CDK-5 is associated with hyperphosphorylation of the microtubule-associated protein tau, formation of neurofibrillary tangles, and possibly an acceleration of the neurodegenerative progression of Alzheimer's disease. C6-O linked benzimidazoles and C-4 benzamide and phenylacetamide benzimidazoles based on (R)-Roscovitine, a nonselective inhibitor of CDK-5 were designed and synthesized.;MEK-5, a member of the MAPK family, phosphorylates ERK-5 permitting cells to survive oxidative stress. MEK-5 is upregulated in tumor cells and activated by mitogens; inhibition of this enzyme is a potential anti-cancer strategy.
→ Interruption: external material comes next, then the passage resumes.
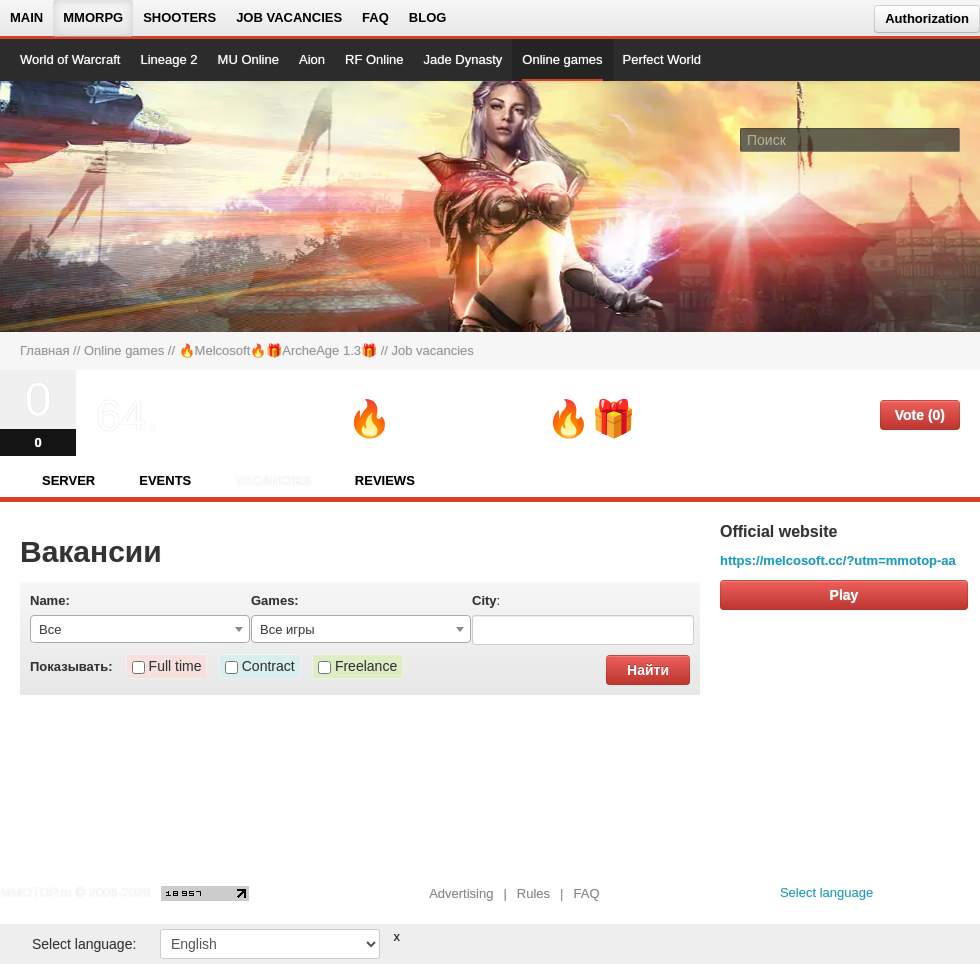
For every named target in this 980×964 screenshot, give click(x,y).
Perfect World (662, 59)
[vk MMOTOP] (902, 898)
Scaffolds from the following classes—benzimidazole, diphenylamine, flavones, and ortho-carboxyamide were examined for their capacity to be developed into potent and selective MEK-5 inhibitors.;Tubulysin is a natural product that disrupts microtubule dynamics, blocks mitosis, and induces cell death. It has been examined as a potential anti-cancer agent in hollow fiber assays. Simple and reliable procedures were developed for the gram-scale synthesis of Mep-Ile dipeptide and Tup fragments of tubulysin.